C’est au xix e siècle qu’a émergé l’ancêtre de la théorie des jeux : l’étude des oligopoles. Les trois apports les plus marquants sont ceux de Cournot, de Bertrand et de Stackelberg. Quant à la théorie des jeux moderne, elle a vu le jour grâce au travail de Von Neumann et Morgenstern (1944), qui ont voulu critiquer le modèle néoclassique de concurrence pure et parfaite.
Après la réflexion de Von Neumann et Morgenstern, un autre apport très intéressant s’est rajouté à la littérature de la théorie des jeux. Il s’agit du travail de Nash, qui se caractérise par un équilibre qui porte son nom. Nash a généralisé les équilibres de Cournot et de Stackelberg et étudié les combinaisons de stratégies, une par joueur, où les joueurs ne regrettent pas leurs choix après la constatation des choix des autres joueurs. Le résultat de cet équilibre est que chaque firme vend moins de biens que dans le cas de concurrence pure et parfaite, et le prix fixé est plus élevé. Si, pour le grand public, la théorie des jeux est surtout connue par le dilemme du prisonnier31, les spécialistes ont, pour leur part, établi une taxinomie très précise qui permet de déterminer des méthodes pour résoudre différents cas32.
. Le dilemme du prisonnier : en 1950, Melvin Dresher et Merill Flood découvrent le dilemme du prisonnier, une situation montrant la difficulté de la coopération malgré ses avantages. L’énoncé de ce problème est simple. Deux complices sont arrêtés et enfermés dans des cellules séparées, la police fait à chacun les propositions suivantes : s’il avoue et que son complice avoue, ils sont tous deux condamnés à trois ans de prison ; s’il avoue et que son complice n’avoue pas, il est condamné à un an de prison et son complice à cinq ans.
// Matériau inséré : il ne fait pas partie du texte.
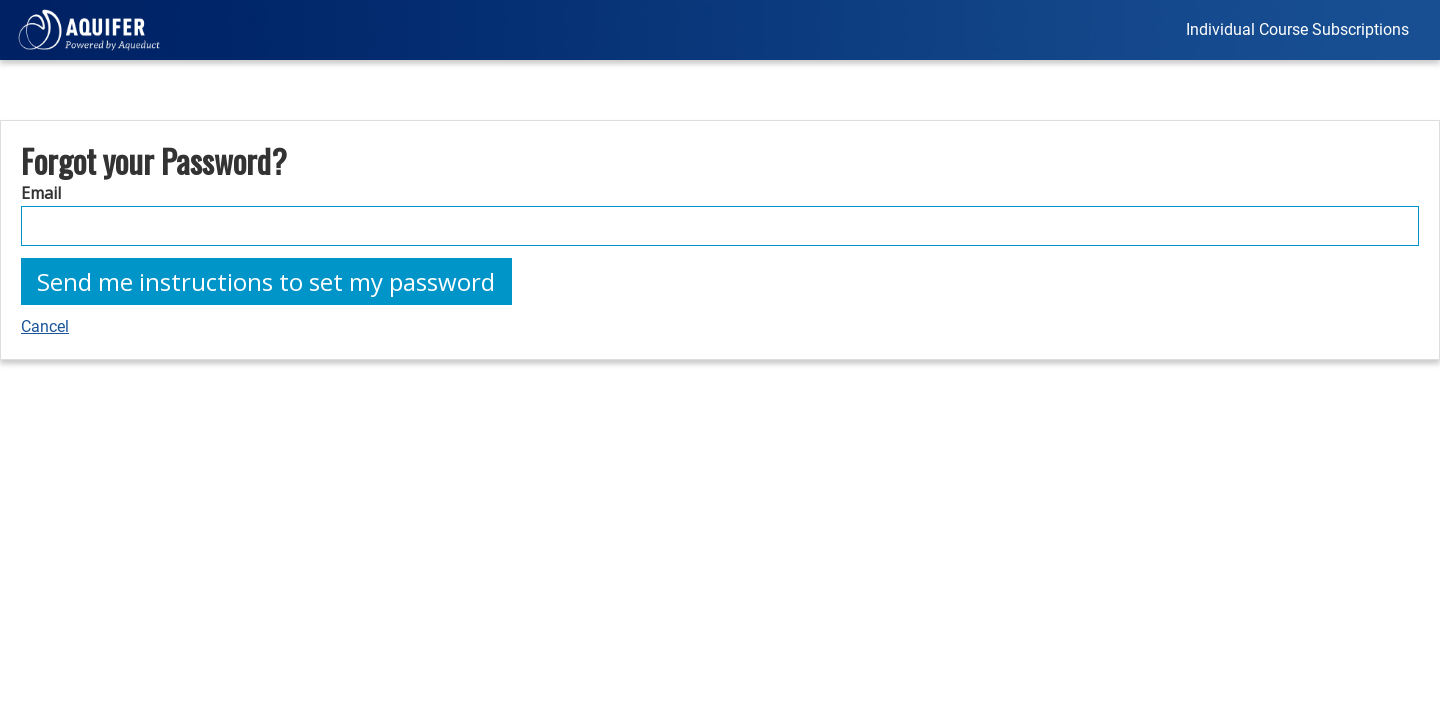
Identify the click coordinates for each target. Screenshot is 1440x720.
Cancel (45, 326)
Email (41, 193)
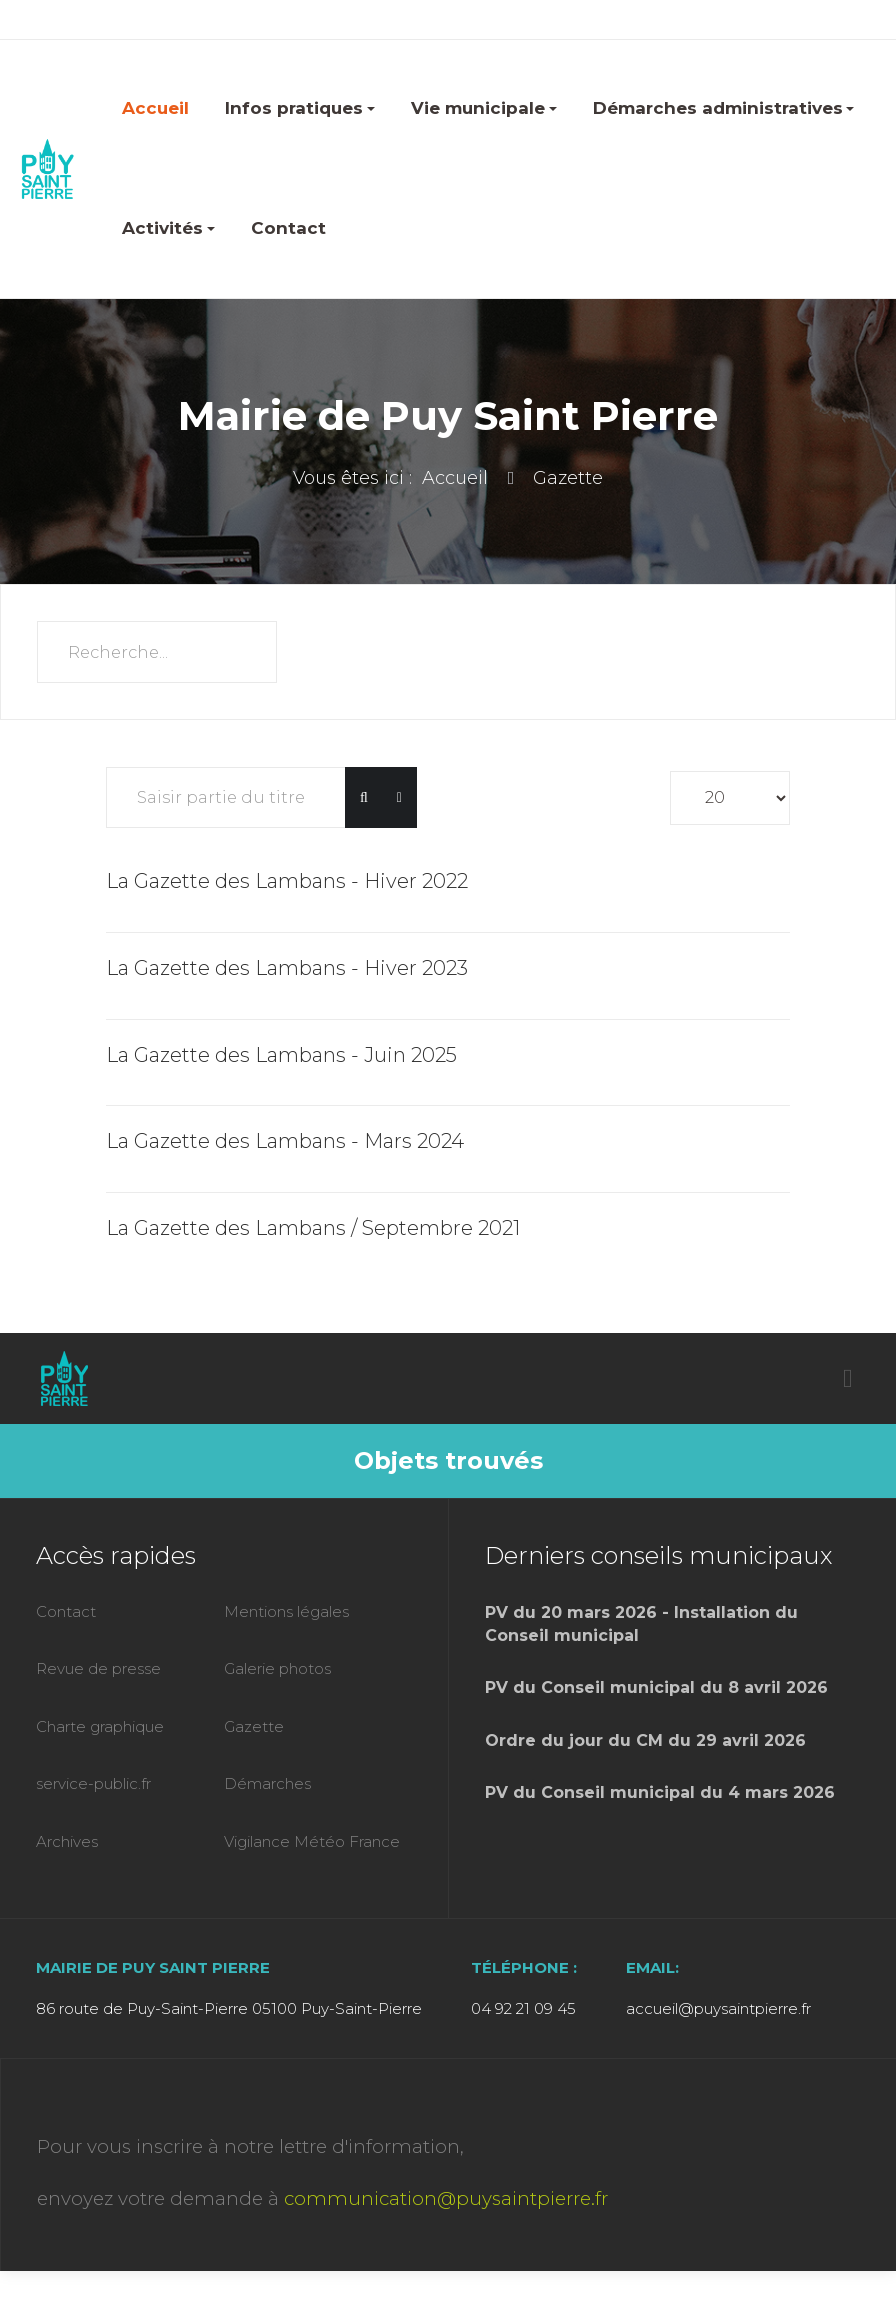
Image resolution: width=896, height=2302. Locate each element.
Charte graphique (100, 1726)
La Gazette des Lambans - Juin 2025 (281, 1055)
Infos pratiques (300, 108)
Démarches (267, 1783)
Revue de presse (98, 1668)
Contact (288, 228)
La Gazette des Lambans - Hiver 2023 (287, 968)
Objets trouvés (448, 1460)
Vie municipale (484, 108)
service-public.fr (93, 1783)
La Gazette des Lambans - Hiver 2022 (287, 881)
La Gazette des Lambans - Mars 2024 (285, 1141)
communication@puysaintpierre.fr (446, 2198)
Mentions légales (286, 1611)
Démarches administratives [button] (724, 108)
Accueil (155, 108)
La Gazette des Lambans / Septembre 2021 (313, 1228)
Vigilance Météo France (312, 1841)
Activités (168, 228)
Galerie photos (277, 1668)
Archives (67, 1841)
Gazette (254, 1726)
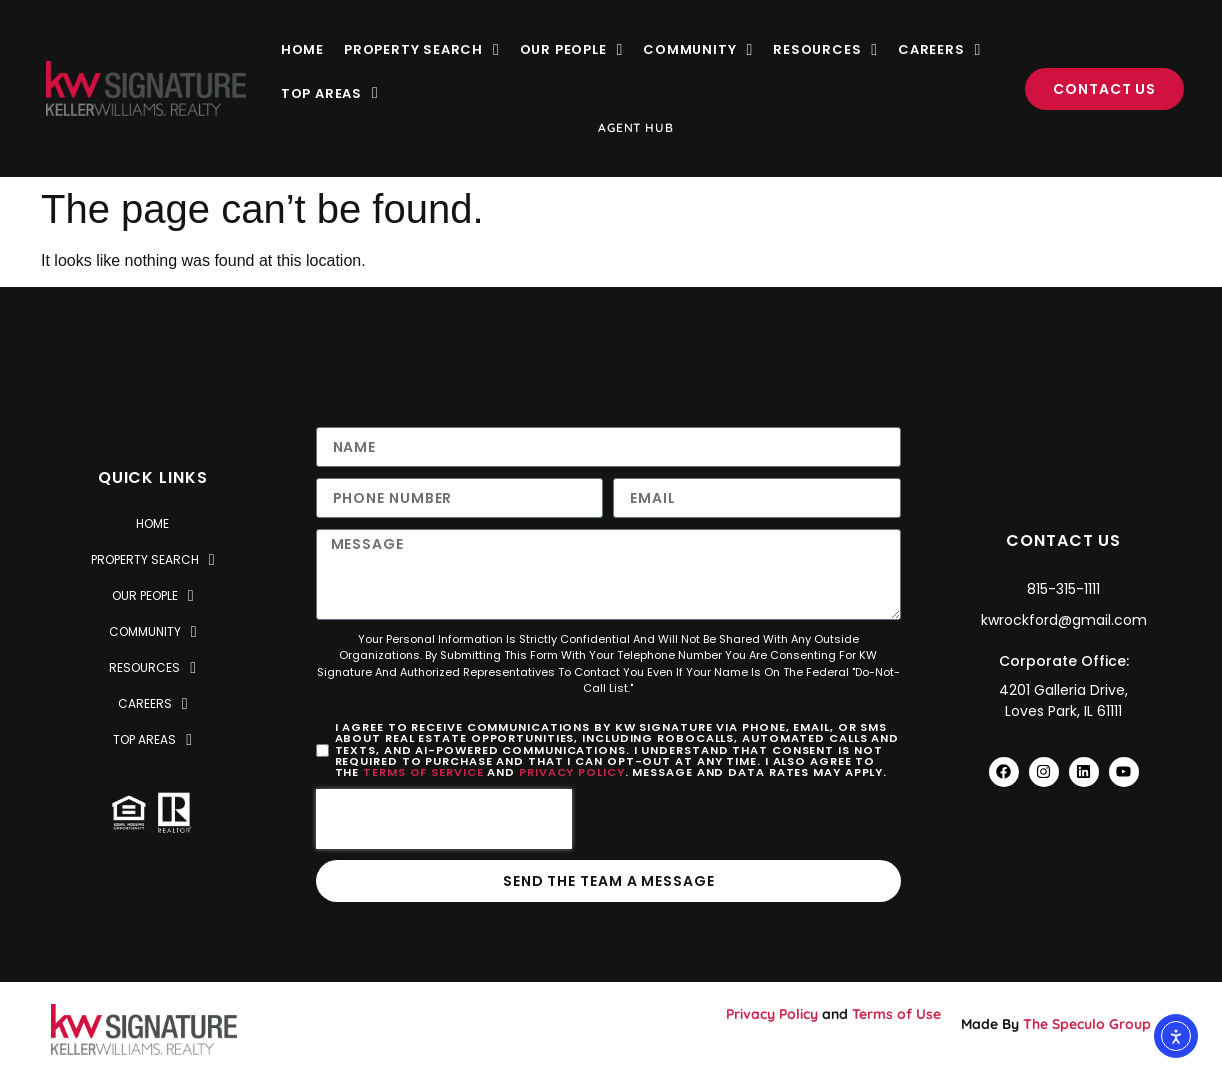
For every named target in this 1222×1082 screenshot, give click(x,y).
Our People (572, 49)
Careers (939, 49)
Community (698, 49)
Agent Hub (635, 127)
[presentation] (444, 819)
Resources (825, 49)
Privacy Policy (572, 772)
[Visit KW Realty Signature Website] (146, 88)
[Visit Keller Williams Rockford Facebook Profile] (1004, 772)
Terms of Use (896, 1014)
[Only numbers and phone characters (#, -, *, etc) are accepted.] (460, 498)
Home (302, 49)
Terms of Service (423, 772)
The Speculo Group (1087, 1024)
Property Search (422, 49)
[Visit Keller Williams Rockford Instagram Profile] (1044, 772)
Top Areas (330, 93)
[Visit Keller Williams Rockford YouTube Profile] (1124, 772)
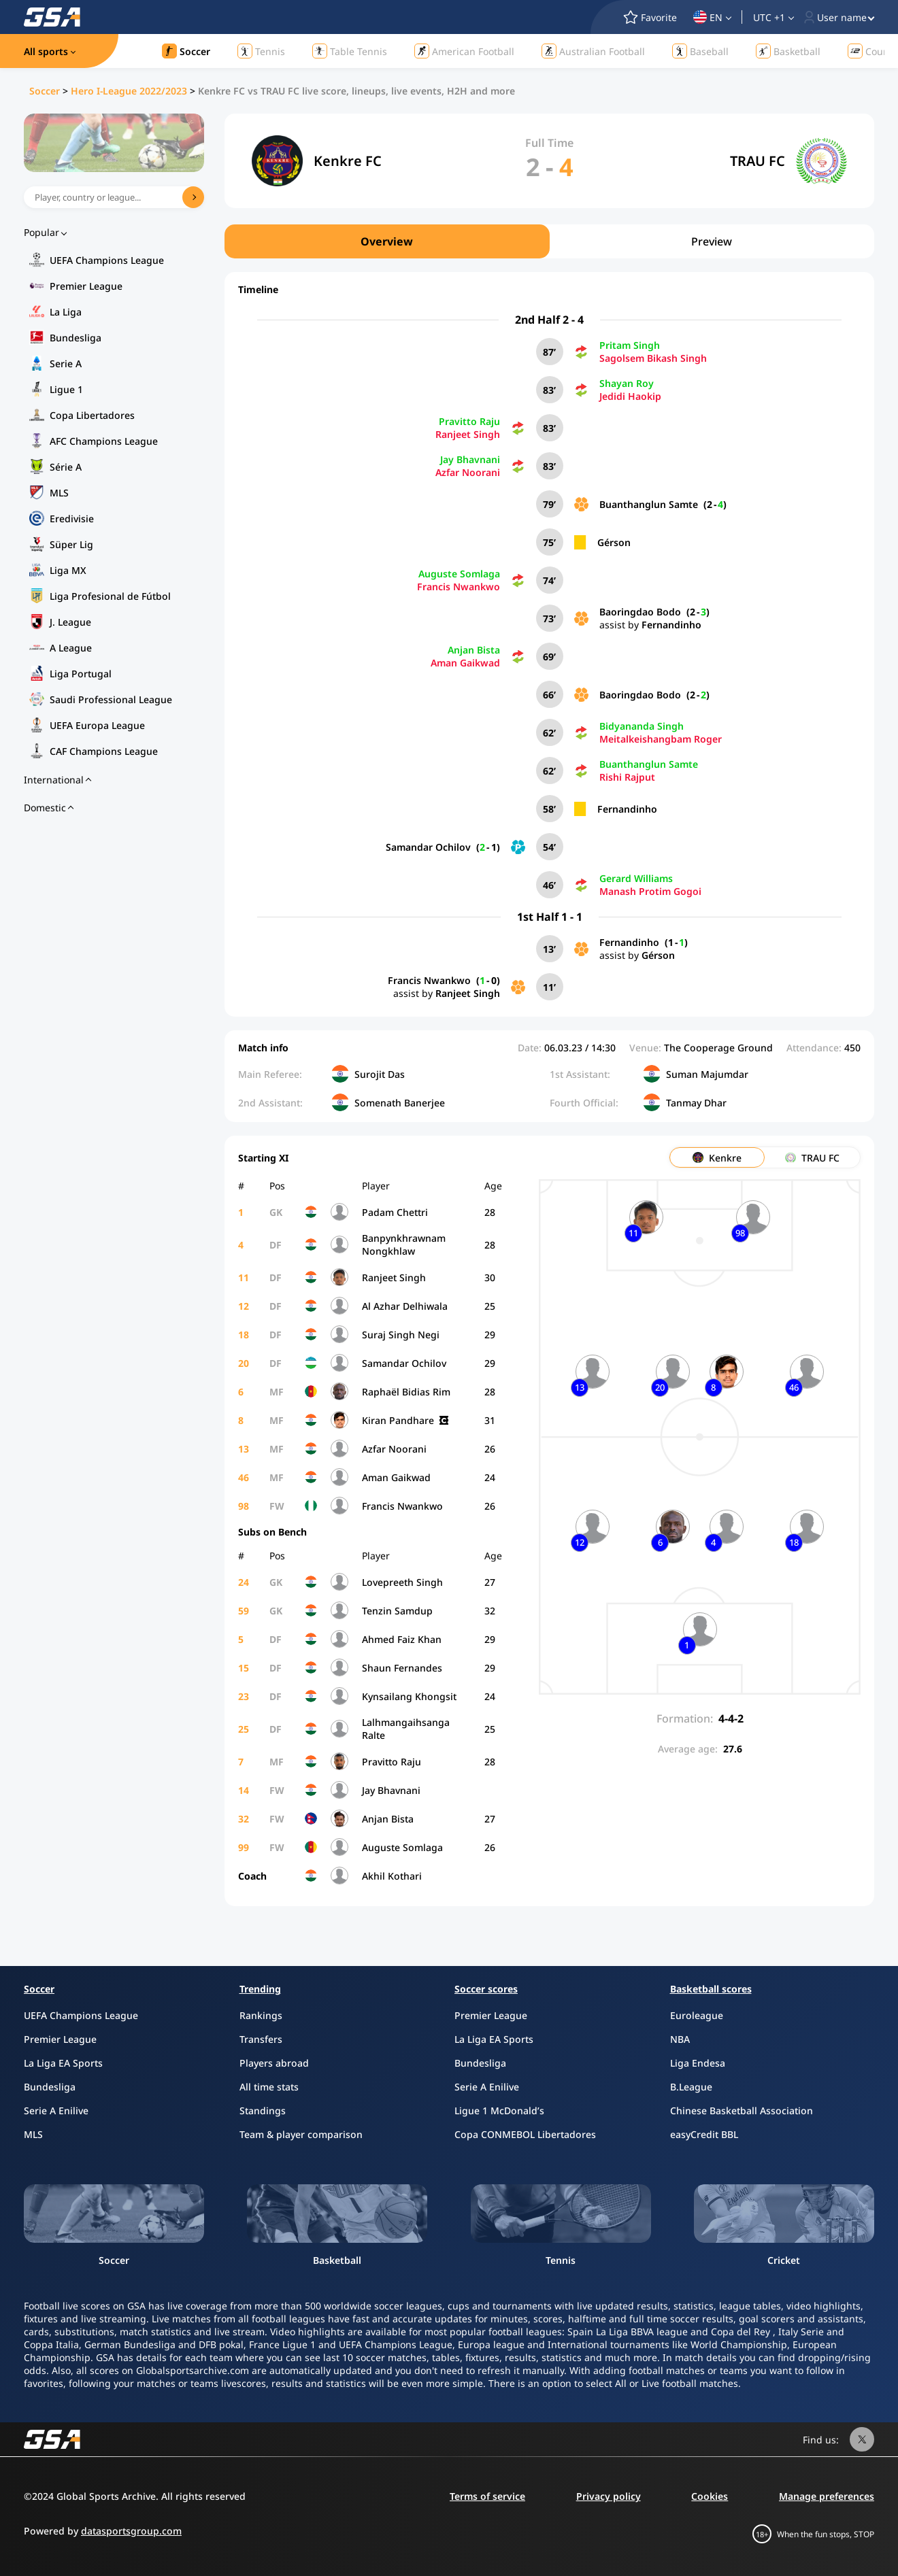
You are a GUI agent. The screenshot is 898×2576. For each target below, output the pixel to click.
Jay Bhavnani (470, 459)
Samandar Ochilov (428, 847)
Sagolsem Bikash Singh (653, 358)
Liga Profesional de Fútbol (110, 596)
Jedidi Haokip (630, 396)
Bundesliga (75, 337)
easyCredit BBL (704, 2134)
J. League (70, 621)
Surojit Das (379, 1074)
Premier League (86, 285)
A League (71, 647)
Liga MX (68, 570)
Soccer (44, 90)
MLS (59, 492)
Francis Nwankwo (458, 586)
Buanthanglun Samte (648, 504)
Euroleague (696, 2015)
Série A (66, 466)
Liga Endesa (697, 2062)
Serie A (66, 363)
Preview (711, 241)
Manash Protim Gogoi (650, 891)
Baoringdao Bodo (640, 611)
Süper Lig (71, 544)
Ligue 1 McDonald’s (499, 2110)
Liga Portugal (81, 673)
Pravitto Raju (469, 421)
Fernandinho (671, 624)
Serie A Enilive (56, 2110)
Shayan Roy (626, 383)
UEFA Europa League (97, 725)
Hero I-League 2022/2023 (129, 90)
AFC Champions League (104, 441)
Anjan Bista (474, 649)
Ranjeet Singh (467, 434)
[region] (549, 241)
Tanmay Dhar (696, 1102)
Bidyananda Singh (641, 725)
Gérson (614, 542)
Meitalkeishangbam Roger (660, 738)
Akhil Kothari (392, 1875)
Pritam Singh (629, 345)
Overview (387, 241)
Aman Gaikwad (465, 662)
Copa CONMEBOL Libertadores (525, 2134)
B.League (691, 2086)
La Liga (66, 311)
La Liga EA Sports (63, 2062)
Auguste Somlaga (459, 573)
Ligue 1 (66, 389)
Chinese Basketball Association (741, 2110)
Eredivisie (72, 518)
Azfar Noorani (467, 472)
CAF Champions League (104, 751)
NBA (680, 2039)
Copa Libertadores (92, 415)
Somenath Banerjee (399, 1102)
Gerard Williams (636, 878)
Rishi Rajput (627, 776)
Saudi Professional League (111, 699)
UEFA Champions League (107, 260)
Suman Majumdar (707, 1074)
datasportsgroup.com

En revanche, si aucun n’avoue, ils seront tous deux libérés. Parmi les deux tactiques : avouer ou ne pas avouer, celle qui minimise la perte potentielle de chacun des voleurs est d’avouer ; elle « domine » donc celle qui consiste à ne pas avouer et les deux voleurs, à cause de l’incertitude « stratégique », avoueront et seront condamnés à trois ans de prison.
. Les catégories les plus ordinaires sont : (i) les jeux à somme nulle, où la somme des gains des joueurs est constante quelles que soient les tactiques employées. Les échecs ou le poker sont des jeux à somme nulle ; (ii) les jeux à somme non nulle, où tout gain d’un joueur ne traduit pas nécessairement une perte pour l’autre. Le dilemme du prisonnier est un jeu à somme non nulle car certaines issues sont profitables pour tous, ou dommageables pour tous. Le management, féru d’anglicismes, appelle cela les win-win situations ; (iii) les jeux coopératifs, qui regroupent toutes les situations où chaque intervenant peut communiquer librement avec tous les autres. Notamment, les joueurs sont libres de négocier pour influencer des décisions ; (iv) les jeux en information complète où toute l’information pertinente pour le jeu est observable par tous. Les échecs sont en information complète, le poker non. Les jeux répétés sont des jeux à plusieurs coups : les stratégies des joueurs sont des listes d’instruction. Dans cette catégorie, il faut distinguer les jeux répétés indéfiniment, les jeux finis et les super-jeux.